As you can see in my 2 final documents, the one which already existed in my collection has been updated correctly with the new ports, certificates and headers. The first_scanned field is untouched as it’s not an insert operation (thanks to the $setOnInsert).

The second one in brand new as it’s IP address was never seen before.

If you don’t want to update the document but rather completely update it, you could use replaceOne maybe? Depends what you want to do exactly.
You could replace some values also with $set instead of using the $addToSet or $push that work with arrays and will just append the new values in the array.

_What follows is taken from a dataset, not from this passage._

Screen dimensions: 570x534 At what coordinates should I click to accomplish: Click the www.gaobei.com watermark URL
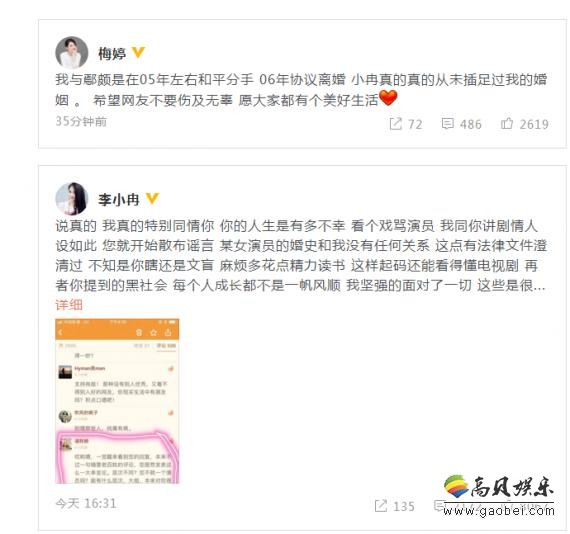click(x=499, y=510)
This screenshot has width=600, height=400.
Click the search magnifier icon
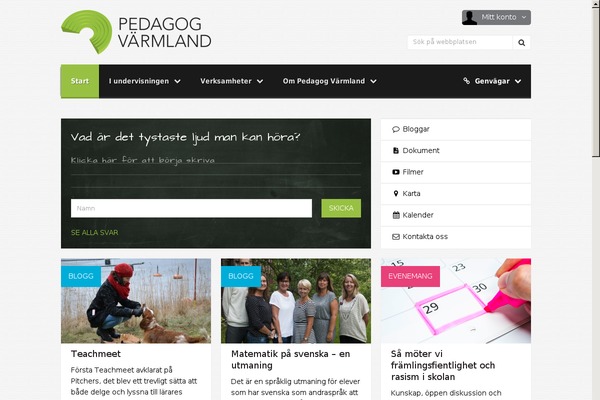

I hope it helps and this is what you needed :slight_smile:.

Cheers,
Maxime.

PS EDIT: I added ordered=False on the Bulk Op as it’s more efficient in your scenario and you won’t stop on the first error you might have.

4 Likes

@MaBeuLux88 this worked beautifully, thank you so much! Updating has gone from literal days to a few hundred seconds.

3 Likes

Wow! Thanks so much for this feedback! It makes my day!

From days to seconds, that’s what I call optimization now!

Cheers,
Maxime.

4 Likes

This topic was automatically closed 5 days after the last reply. New replies are no longer allowed.